I have listened to the National Parents' Council Post-primary.

I thank Sinn Féin for tabling this motion and for the chance to speak on it. I am fully in favour of reform. One can talk about it or throw whatever one wants at it, be it a right boot, a left boot or a reboot-----

No boots over here.

-----but the bottom line is that I am in favour of reform. Second, I note that the Minister has made a better attempt at this than did the previous Minister, who tried to ram things down people's throats. As everyone is aware, a dispute is no good to anyone, and ultimately it is the students and the parents - who must arrange babysitters or whatever - who will be in disarray in a few days' time. People must keep talking and this problem must be resolved. All over Ireland, and in rural Ireland in particular, school competition is getting ever stronger as numbers fall.

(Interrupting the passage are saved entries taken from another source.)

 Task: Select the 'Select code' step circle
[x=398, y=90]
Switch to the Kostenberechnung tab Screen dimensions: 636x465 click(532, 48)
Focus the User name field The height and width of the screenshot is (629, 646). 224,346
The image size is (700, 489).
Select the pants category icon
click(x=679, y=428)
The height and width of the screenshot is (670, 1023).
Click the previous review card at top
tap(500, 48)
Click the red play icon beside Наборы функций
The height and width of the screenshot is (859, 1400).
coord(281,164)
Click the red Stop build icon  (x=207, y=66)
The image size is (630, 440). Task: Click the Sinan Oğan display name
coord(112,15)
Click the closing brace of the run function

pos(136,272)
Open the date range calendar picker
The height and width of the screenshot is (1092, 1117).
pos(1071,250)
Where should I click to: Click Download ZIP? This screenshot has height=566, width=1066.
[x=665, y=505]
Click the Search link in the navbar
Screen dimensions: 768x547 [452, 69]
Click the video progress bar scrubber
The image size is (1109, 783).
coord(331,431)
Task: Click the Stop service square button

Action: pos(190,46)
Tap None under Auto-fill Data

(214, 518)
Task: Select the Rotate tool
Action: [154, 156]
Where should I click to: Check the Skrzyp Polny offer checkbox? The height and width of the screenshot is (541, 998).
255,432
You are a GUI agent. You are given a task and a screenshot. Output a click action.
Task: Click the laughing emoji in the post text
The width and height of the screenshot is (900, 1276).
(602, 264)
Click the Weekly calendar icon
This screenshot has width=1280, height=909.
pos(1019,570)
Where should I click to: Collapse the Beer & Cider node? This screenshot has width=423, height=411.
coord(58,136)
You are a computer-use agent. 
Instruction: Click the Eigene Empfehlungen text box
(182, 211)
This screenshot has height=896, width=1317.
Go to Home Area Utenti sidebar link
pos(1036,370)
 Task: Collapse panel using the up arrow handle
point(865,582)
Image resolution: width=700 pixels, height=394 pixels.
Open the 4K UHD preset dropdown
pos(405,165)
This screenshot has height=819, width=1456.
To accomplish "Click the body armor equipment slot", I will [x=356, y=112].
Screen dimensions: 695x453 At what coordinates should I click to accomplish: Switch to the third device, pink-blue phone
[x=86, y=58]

I am on a board of management and, as everyone knows, in order to get kids into a school one must drive as hard as one can to get one's school to have the best name in the area. It is deeply unfair to ask a teacher to mark his or her own exams because, at present, there is so much pressure whereby one's school must be deemed to be one of the best in an area to make sure one gets the students into that school. This issue requires a radical look. I have examined and weighed up this matter and I am a firm believer that schools could be pooled in certain areas and exams could be shared among different schools. This could be a workable solution. I am throwing the idea out to the Minister that four or five schools in an area could work together and each year different schools could mark different examinations. This could be a way of moving the whole thing forward. I have visited the BT Young Scientist and Technology Exhibition and have seen the enthusiasm of those young students. That should not be tarnished but should be driven on. If reform is being undertaken, I would ask another thing of the Minister. I note that in marking examinations, summer examinations and so on, retired teachers are being brought back. As there are so many young teachers who have no jobs, they should be given priority in this regard.


Hear, hear.

While one talks about reform, I refer to something else that is needed, for which it may be necessary to take a step backwards. I see many youngsters aged 15 or 16 who, at one time in the past, when they went through the vocational system and learned many different skills, went on a different route. Although not everyone will become a doctor or a lawyer, we have concentrated a great deal on this and have gone in a different direction. However, when one looks back at the results that were achieved in the vocational schools, one sees that if reform is to be undertaken, the entire concept of the manner in which kids are taught must be examined.

Debate adjourned.
The Dáil adjourned at 10 p.m. until 9.30 a.m. on Wednesday, 21 January 2015.